筆者が会社員時代にお世話になった、ある上司の話をご紹介します。

「片思い上司」と「仮面部下」!?

龍谷大学が2022年3月に公表した上司と部下のコミュニケーションについての調査結果によると、上司と部下の関係にはこのような傾向が見られるといいます(図1)。

図1:上司と部下の関係にみられる傾向

うなずける傾向でしょうか。

この調査では、職場の上司や部下に「ギャップを感じているか」との問いに、部下の 51.6%、上司の 44.8%が「とても感じている」「やや感じている」と回答しています。その理由は以下の通りです(図2)。

図2:上司と部下が感じているギャップ

なお、お互いが何を考えているかわからない、という割合は上司・部下ともに高い水準にあります(図3)。

図3:上司・部下の互いへの理解

しかし「相手を理解したい」と考えている割合は上司の方が多いこともわかります。 この傾向を龍谷大学は、冒頭のように「片思い上司と仮面部下」と表現しているわけです。言い得て妙かもしれません。

熱烈虎ファンの上司の思い出

さて、筆者が会社員のとき、上からも下からも愛される名物部長がいました。

彼の特徴は「明確さ」と「自己開示」です。

彼の部下になったとき、部内ではGoogleカレンダーを利用して全員の予定を共有していました。
そして最初にそれを見た時、筆者は吹き出しそうになりました。

というのは、彼が熱烈な阪神ファンであることは知っていましたが、彼は阪神戦の予定を全て公開カレンダーに書き込んでいたのです。

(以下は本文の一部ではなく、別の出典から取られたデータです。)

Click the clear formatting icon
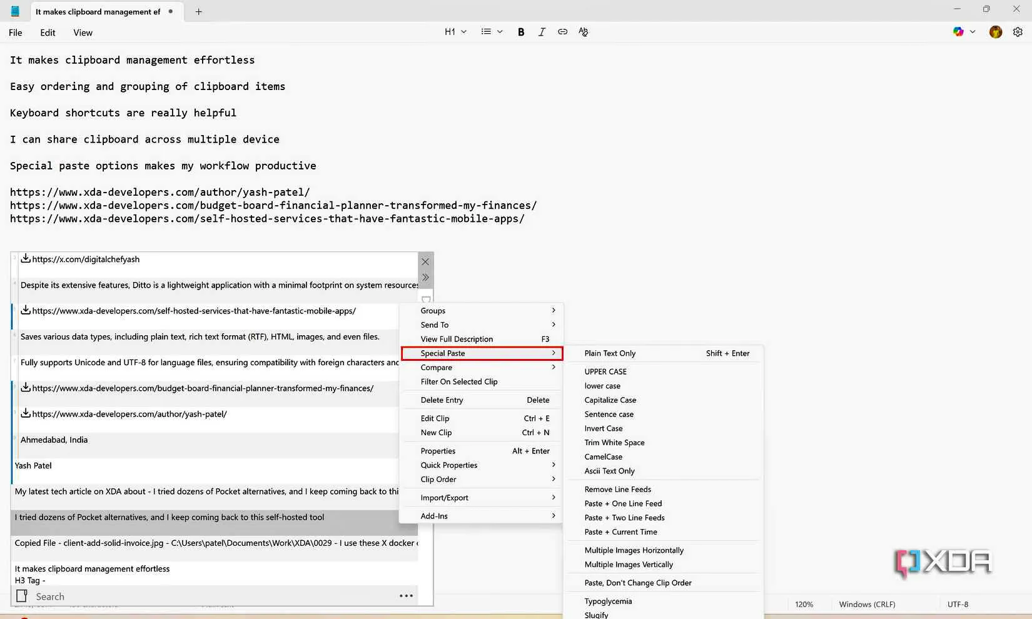The width and height of the screenshot is (1032, 619). coord(584,32)
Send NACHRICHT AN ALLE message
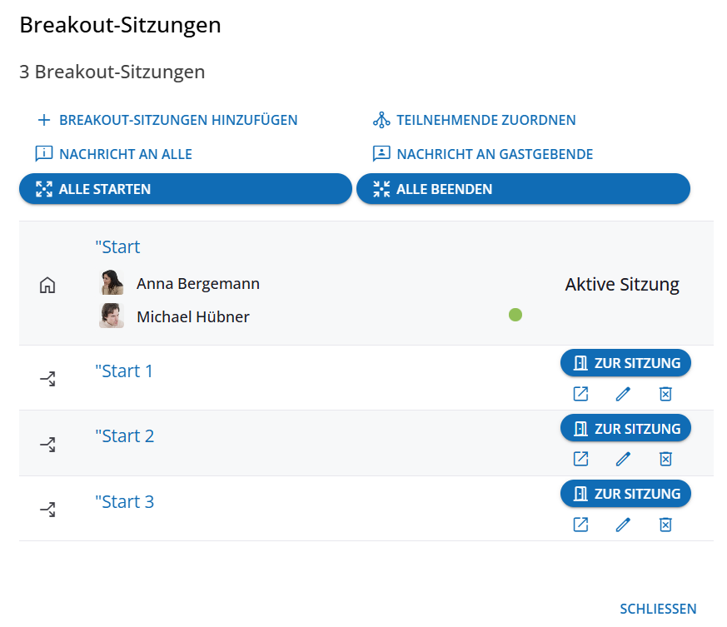 coord(113,154)
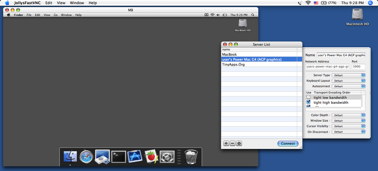Open the Keyboard Layout dropdown

point(348,80)
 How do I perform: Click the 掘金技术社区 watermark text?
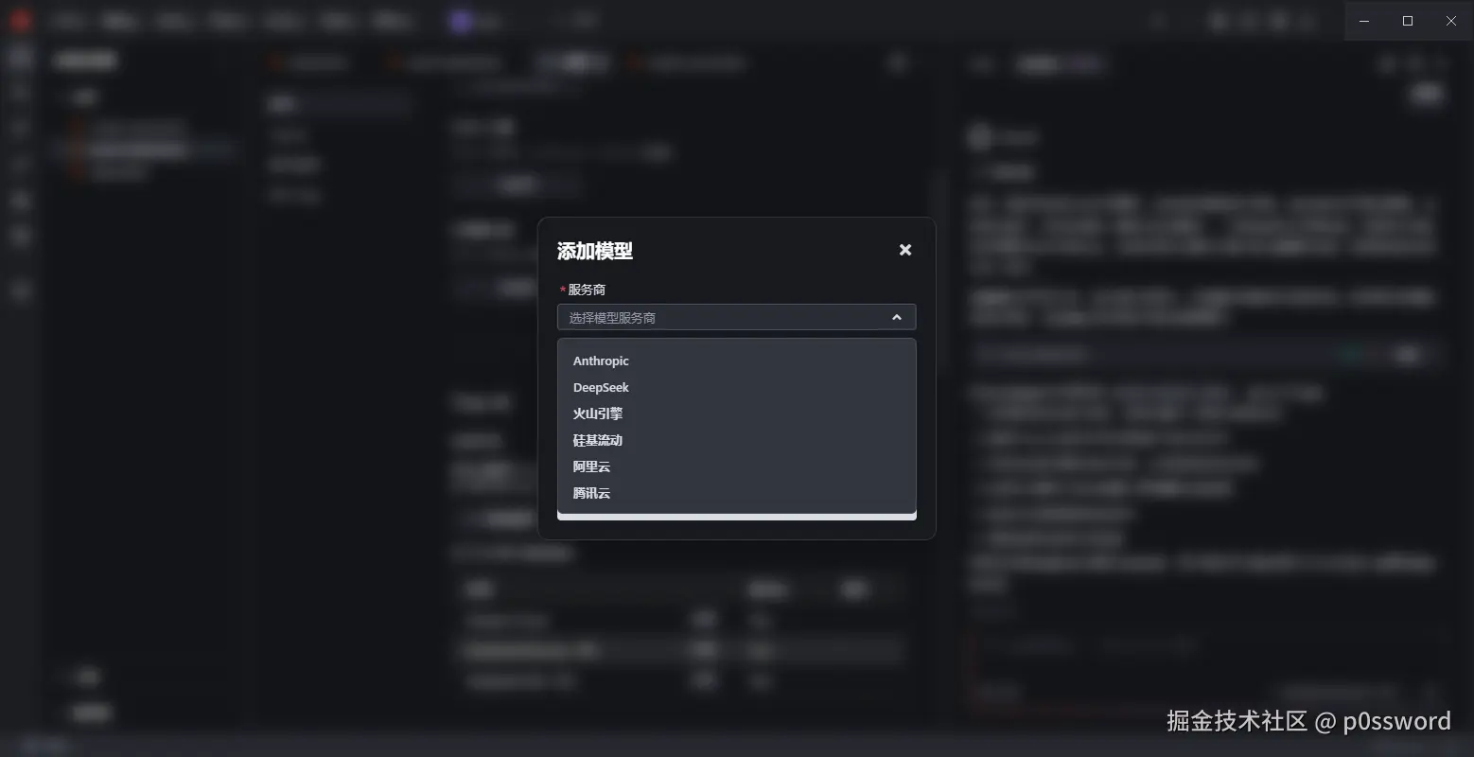1237,721
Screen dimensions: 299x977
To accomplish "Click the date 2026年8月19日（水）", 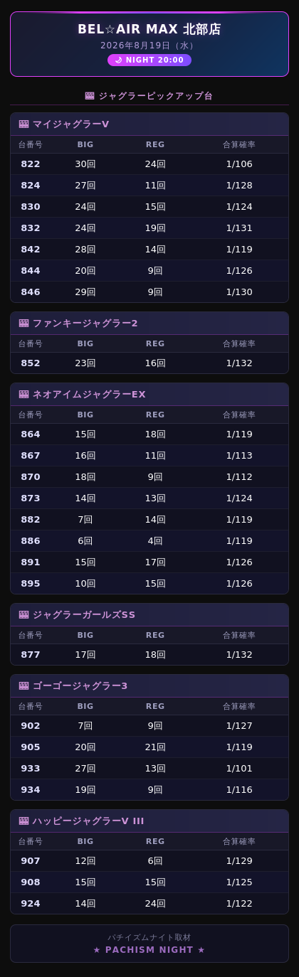I will [x=150, y=46].
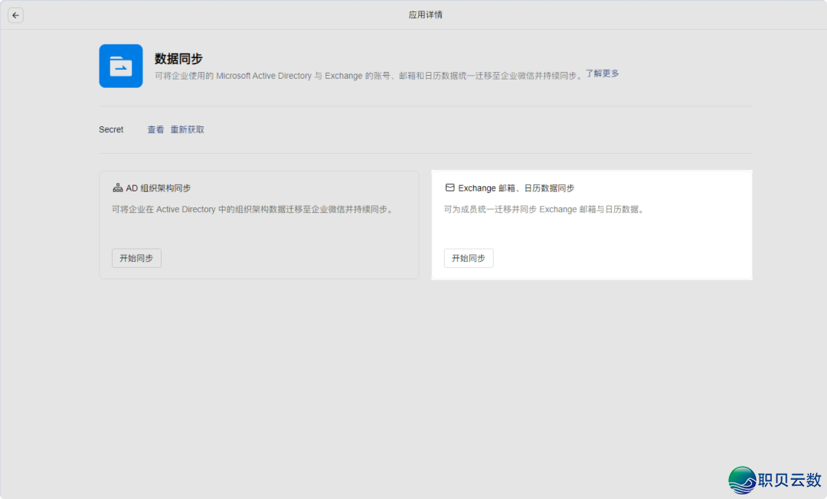
Task: Click the Secret label text
Action: pyautogui.click(x=111, y=129)
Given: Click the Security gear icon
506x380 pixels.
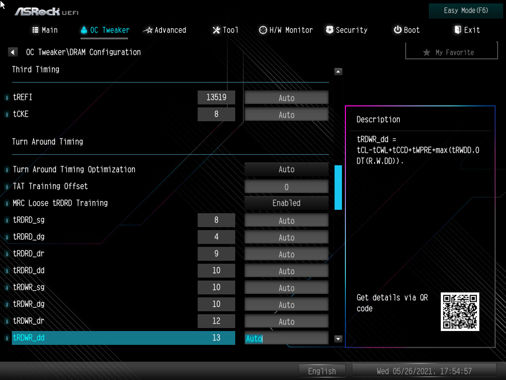Looking at the screenshot, I should click(329, 30).
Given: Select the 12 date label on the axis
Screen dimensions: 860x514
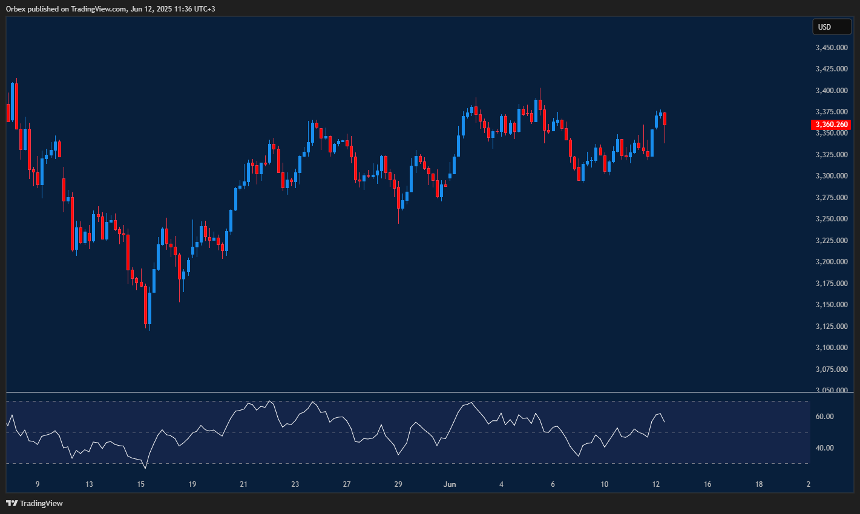Looking at the screenshot, I should click(x=655, y=484).
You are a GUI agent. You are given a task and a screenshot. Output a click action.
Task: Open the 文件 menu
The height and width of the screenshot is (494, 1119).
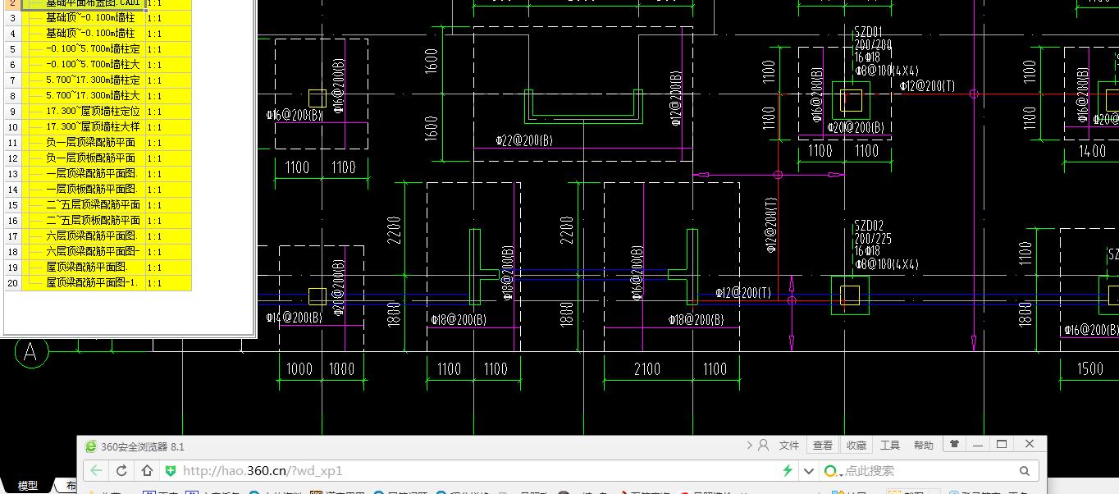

そして、定時になると「解散!」と宣言する人でした。もちろん仕事が残っていれば続けても構いません。
そして、阪神戦がある日は18時になると堂々とテレビをつけて観戦を始めます(周囲に配慮して無音ではありましたが)。さらに神宮球場に行く時は、定時と同時にユニフォームに着替えて、すたこらさっさと職場を出ていくのです。

野球観戦だけでなく多趣味な人で、演劇や落語を見に行く予定まで共有カレンダーに書き込んでいました。

彼はこれをわざとやっていたのだと筆者は感じています。
というのも、まず、管理職が自ら定時を守ることで部下は気楽になります。また、昨夜何をしていたかがわかるため、翌朝、部下から話題を切り出しやすいのです。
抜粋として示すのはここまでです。